#### GIVEN ENTRIES

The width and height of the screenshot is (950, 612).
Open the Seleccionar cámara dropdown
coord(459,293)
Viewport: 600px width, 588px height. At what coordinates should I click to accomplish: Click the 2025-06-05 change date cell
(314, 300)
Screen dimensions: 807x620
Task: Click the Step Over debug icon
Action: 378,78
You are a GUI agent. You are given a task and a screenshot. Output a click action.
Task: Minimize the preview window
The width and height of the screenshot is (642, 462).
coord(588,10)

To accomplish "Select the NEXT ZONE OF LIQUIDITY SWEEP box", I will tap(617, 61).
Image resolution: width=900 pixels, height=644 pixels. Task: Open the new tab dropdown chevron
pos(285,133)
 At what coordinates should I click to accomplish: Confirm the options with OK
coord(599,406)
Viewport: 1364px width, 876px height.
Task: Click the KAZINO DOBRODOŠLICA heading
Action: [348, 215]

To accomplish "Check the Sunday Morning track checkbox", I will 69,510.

########

TASK GOAL
Each line from the one with "Image resolution: width=900" through the end of the entries above must be set down exactly, both end lines included, and no other line may appear.

ANSWER TO THIS EXERCISE
Image resolution: width=900 pixels, height=644 pixels. Task: Open the new tab dropdown chevron
pos(285,133)
 At what coordinates should I click to accomplish: Confirm the options with OK
coord(599,406)
Viewport: 1364px width, 876px height.
Task: Click the KAZINO DOBRODOŠLICA heading
Action: [348, 215]

To accomplish "Check the Sunday Morning track checkbox", I will 69,510.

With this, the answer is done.